Port Vila Blues by Garry Disher

Title: Port Vila Blues
Author: Garry Disher
Pages: 228
Published Date: 1 January 1995
Publisher: Allen & Unwin
Series Details: 5th book in the Wyatt series

Buy A Hardcopy

Buy eBook

Publisher's Synopsis

Wyatt snatches the cash easily enough. He bypasses the alarm system, eludes the cops, makes it safely back to his bolthole in Hobart.

It's the diamond-studded Tiffany brooch - and perhaps the girl - that brings him undone. Now some very hard people want to put Wyatt and that brooch out of circulation. But this is Wyatt's game and Wyatt sets the rules - even if it means a reckoning somewhere far from home.

Port Vila Blues is Wyatt's fifth heist. It's faster than ever, racing towards the inevitable confrontation on a clifftop above the deceptively calm waters of Port Vila Bay.

My Review 

Australian hardboiled crime series are few and far between, so it was with much anticipation that I started reading the Wyatt series by Garry Disher. As a fan of taut thrillers the series has proven to be every bit as good as the works of more well-known names such as Elmore Leonard, Richard Stark or Lawrence Block. Port Vila Blues is the 5th book in the series and continues the story of Wyatt, the dour professional hold-up merchant.


Earlier books in the series have established that Wyatt is a man who plans his jobs with meticulous care, trusts absolutely no-one, is completely cold-blooded and merciless when he's double-crossed and has no concept of normal social behaviour. Basically he's your typical anti-hero survivor. Very little has changed here, with the story of Wyatt being picked up 6 months after the events of the previous book, Crosskill.


Unlike the other Wyatt books, the final objective of Port Vila Blues is not a major heist. In actual fact, the story begins with a successful burglary that earns him a cool $50,000 plus an unexpected bonus in the form of a striking Tiffany brooch. But it's the unexpected acquisition of that brooch that is the catalyst for all of Wyatt's problems. When you steal jewellery you have to convert it to cash somehow and this involves a fence - a third party. The fence has to find an ultimate buyer for the jewellery, so the word has to go out and it's when word gets out about the brooch that the fun really begins.

The brooch is distinctive, very valuable and was stolen by a highly organised group of thieves known as the Magnetic Drill Gang only a few months ago. News that it has resurfaced so soon gets back to the men who were responsible for the original robbery and they immediately assume that there has been some sort of skimming going on along their convoluted line of accomplices, fences and couriers. Not wanting to risk the sweet run of success that they had been enjoying, the Magnetic Drill Gang members decide that they should eliminate the threat - Wyatt.
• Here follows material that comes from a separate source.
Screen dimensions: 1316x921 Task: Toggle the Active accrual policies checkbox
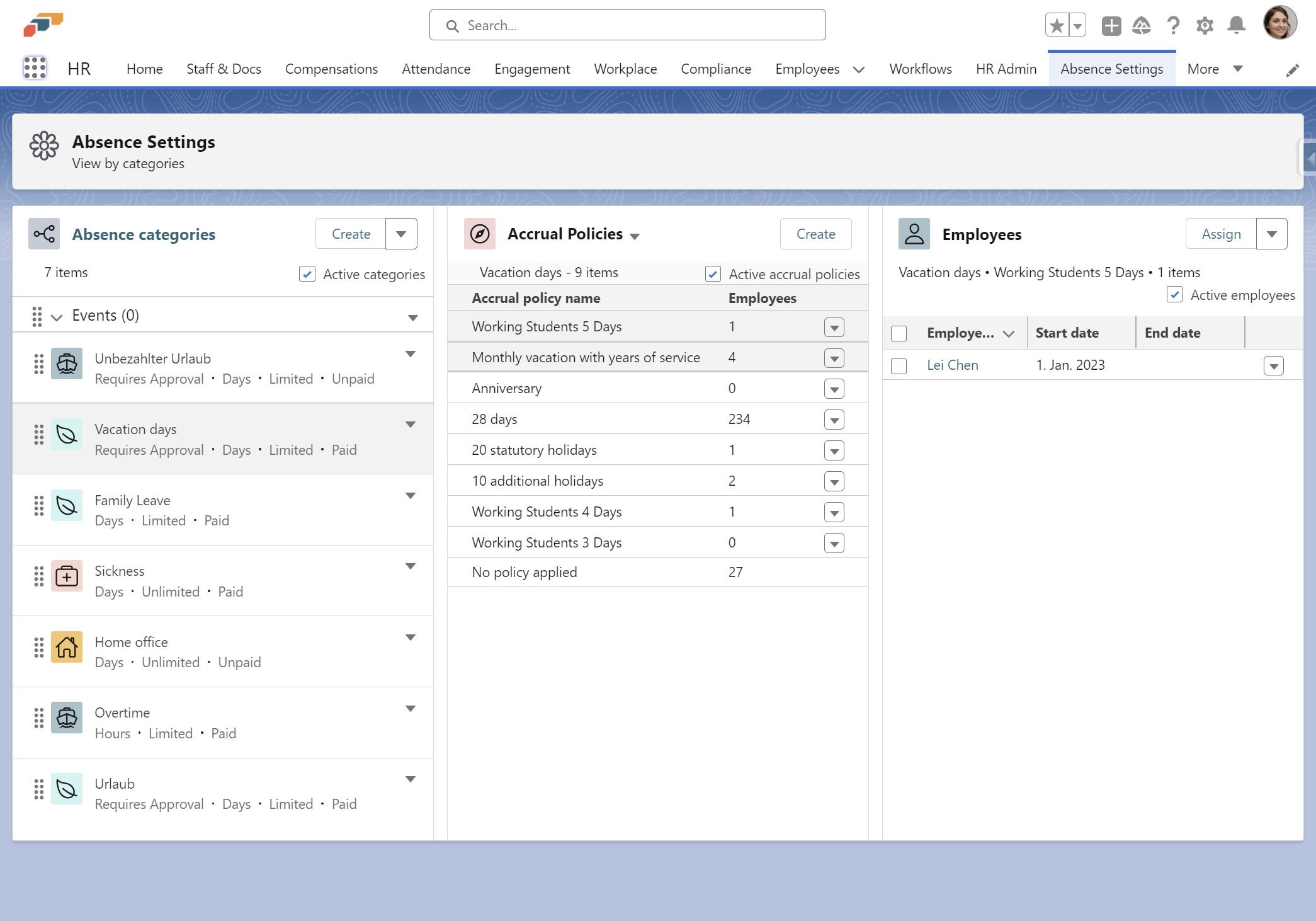click(713, 274)
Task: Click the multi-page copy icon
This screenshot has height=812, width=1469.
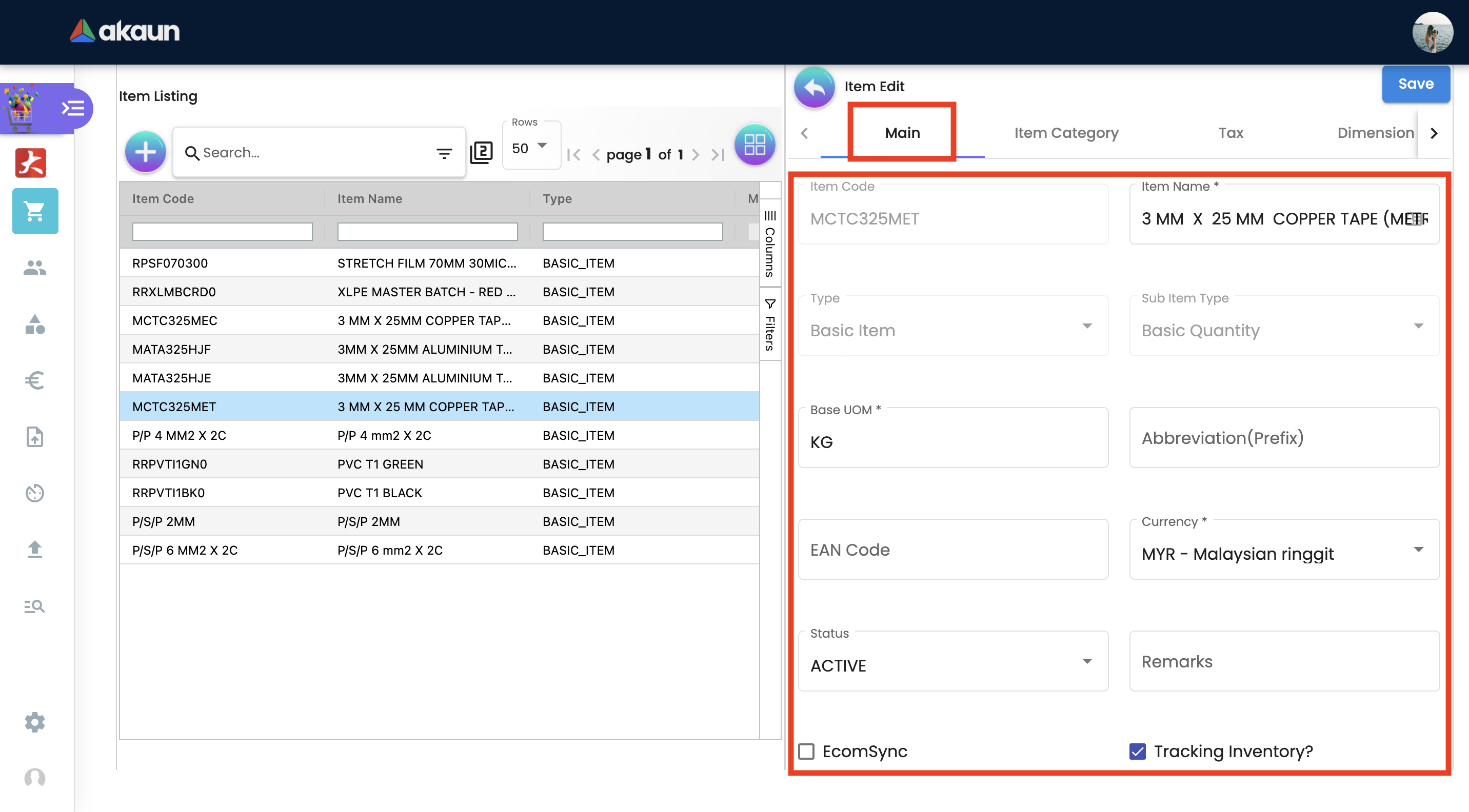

As others have found out in the past, this is a task that is easier said than done and after they've had their go, it's Wyatt's turn.

Port Vila Blues is full of descriptions of well-organised robberies carried out by dispassionate crooks, but they're crooks other than Wyatt, a significant difference. The prime motivation behind Wyatt's actions is revenge, something that is quite foreign to him, but he treats it with exactly the same hard-edged single-mindedness as he would any other job.

While the pacing of the action is by no stretch of the imagination slow, there is a lot going in various side-plots that are developed simultaneously in order to establish a solid background. More time is devoted to the process in this book compared to the earlier Wyatt books. The result is that we see less of Wyatt's creative brilliance, the factor that I see as the major drawcard to the series.

Because the focus is largely taken off Wyatt, particularly when it comes to the robberies that take place throughout the book, we are introduced to a whole new range of criminals. Largely, the ethics remain the same with a sprinkling of low-life characters mixed in with the more professional criminals. Disher barely bothers to give us a minimum of information about these characters apart from the bare essential details that explain to us that they are fairly ruthless people to whom life means very little. But when it comes to an action-based plot like this one, there really isn't much more that I would want to know about these guys anyway and it keeps the storyline tight and focused.

Starting in Sydney and then moving to Melbourne before a brief hideout in Hobart and on to a finale in Vanuatu, the action never really stops and the locations fairly race by. 

Port Vila Blues is a hardboiled story distinguished with all the cold-blooded violence that one would expect when dealing with hardened criminals intent on protecting themselves. Is there such a thing as honour among thieves? Not in this case.